Sin llegar a la exageración de quien le ha atribuido al exitoso y premiado Miqui Otero (Barcelona, 1980) la invención de un nuevo mundo literario, sí debe reconocerse el interés narrativo y el buen pulso sostenido de una novela como Rayos. El gran sentido del humor, rico en coloquialismos, con el que se cuenta la historia de este grupo de amigos (los Rayos) unidos desde los tiempos escolares hasta la treintena, estaba ya en el ochentero Qué te voy a contar de Martín Casariego o en el Manu de Jabois. Y la seriedad sociológica con la que aborda Miqui Otero la esforzada generación de los padres y abuelos de los protagonistas entronca con muchos buenos pasajes de Ignacio Martínez de Pisón.
Nada nuevo y, sin embargo, sí una manera fresca y conmovedora de hacerse cargo de unas existencias complicadas: las de aquellos emigrantes gallegos que en los setenta del pasado siglo dejaban la aldea, camino de un futuro en Barcelona, montados en sus precarios seats 850 o simcas 1000 por carreteras imposibles, pero también las de una juventud -el grupo generacional del propio narrador y de su protagonista, Fidel Centella- que en el 2000 contaba con diecisiete años y que ha tenido que lidiar con la inestabilidad laboral y una falta de oportunidades que los condenó a una esperanza a corto plazo.
La amistad, la convivencia estrecha de Fidel, Iu, Brais, Justo, Bárbara..., sus salidas por los bares de Barcelona o los miradores de Montjuic, la promesa cálida e ingenua del sexo, aparecen como las únicas tablas de salvación y agarres sólidos frente a la incertidumbre y las tragedias cotidianas que, según pasan los años, también los van cercando.
El tono chistoso-desenfadado con el que se inicia el libro hace pensar, en el arranque, en un mero divertimento, pero, conforme avanza la historia -y, especialmente en ese homenaje sostenido al carácter épico de los predecesores- la historia gana en solidez, del mismo modo que la vulnerabilidad y la nobleza personal del protagonista (este despistado y caótico becario joven del diario La Verdad) consigue poco a poco ganarse al lector. Si es buena la sociología de aquellos años de la Transición en los que los padres trataban de prosperar, lo es también el detalle cotidiano del presente comprendido entre 2000 y 2014, el microcosmos mestizo de unos barrios de Barcelona perfectamente delineados. La presencia y el latido de la ciudad, de Montjuic, del puerto, cobran estatuto de personajes.
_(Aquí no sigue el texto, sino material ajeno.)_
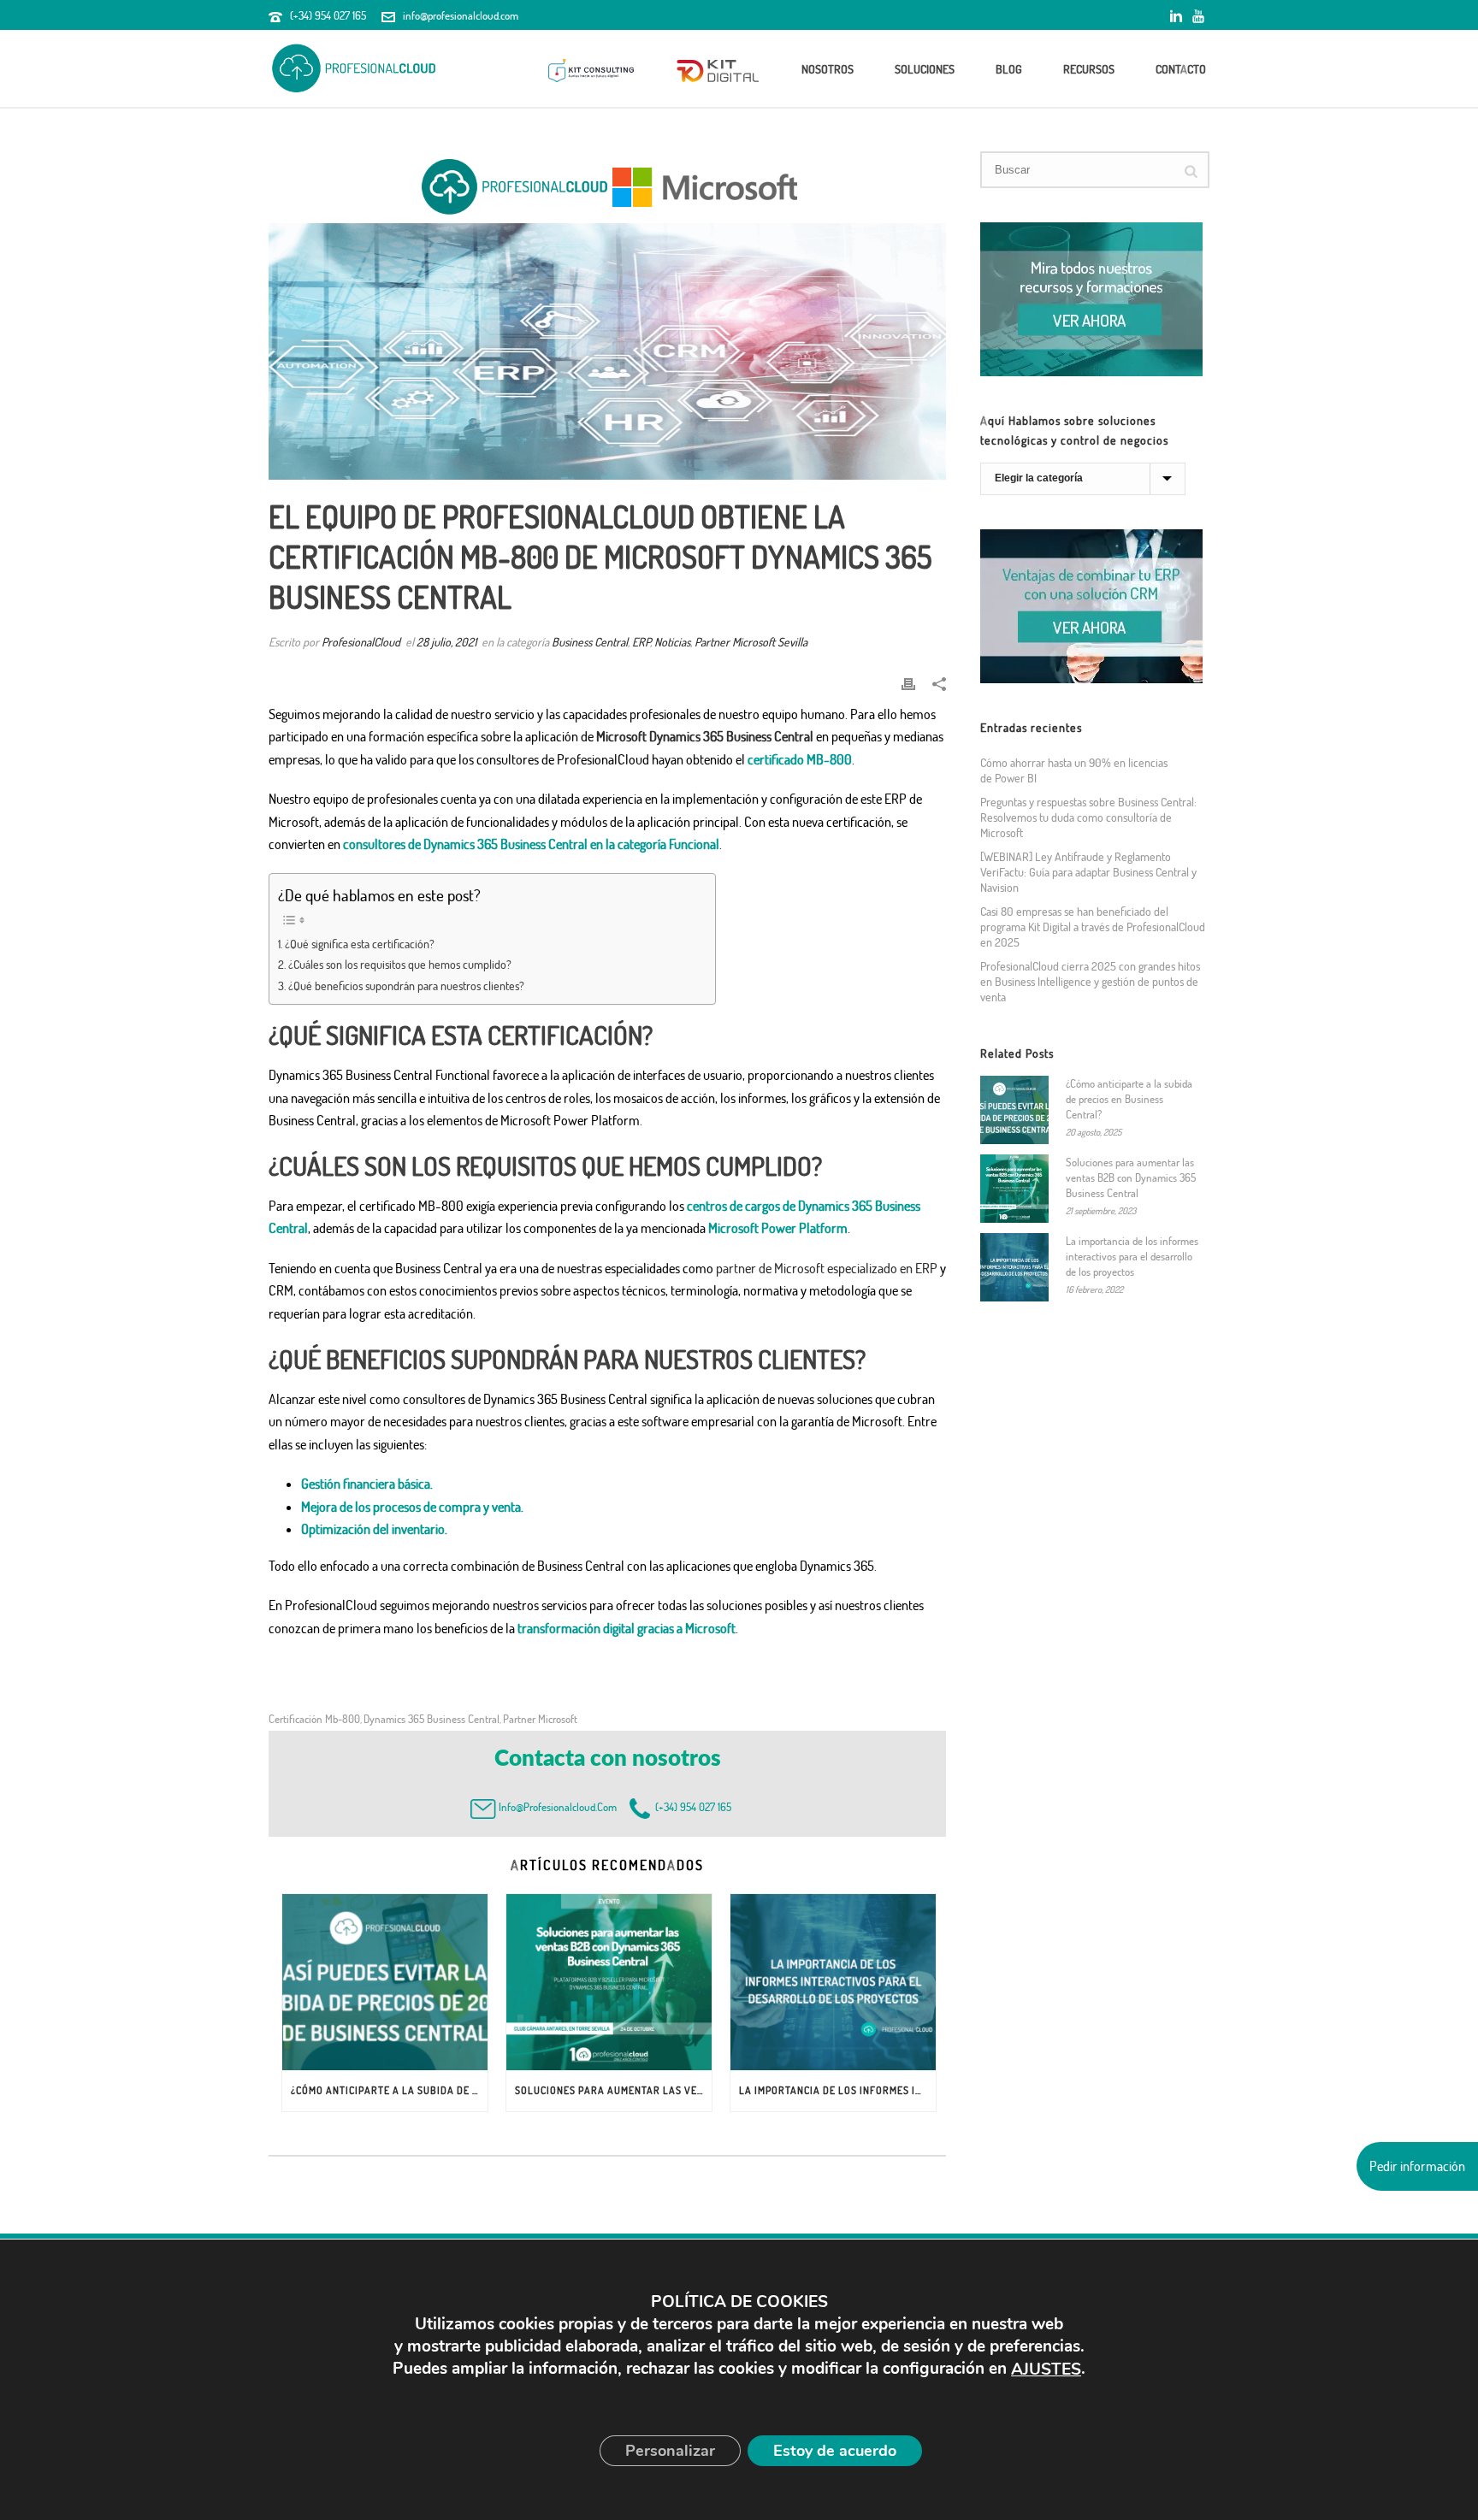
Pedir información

Miqui Otero hace comparecer también la represión franquista a partir de la historia de un maestro perseguido y encarcelado, que había diseñado un sistema de tarjetas de lectura. El libro sabe hablarnos además de nuestros tiempos de crisis, de la presencia tenaz de las diferencias sociales, de los desahucios y los acosos inmobiliarios... La conciencia de la infancia era una apertura (“había tanto por descubrir que incluso a los miedos se les llamaba misterios”), la madurez en cambio es un cerrarse y un estrecharse los caminos, la propia nostalgia se describe como una camiseta que te gustaba mucho y ya no te cabe. Humor, ironía, juegos de palabras, buena reflexión, van configurando una novela hermosa que se tiñe en la parte final de un aire doloroso, de la conciencia seria de las pérdidas irremediables.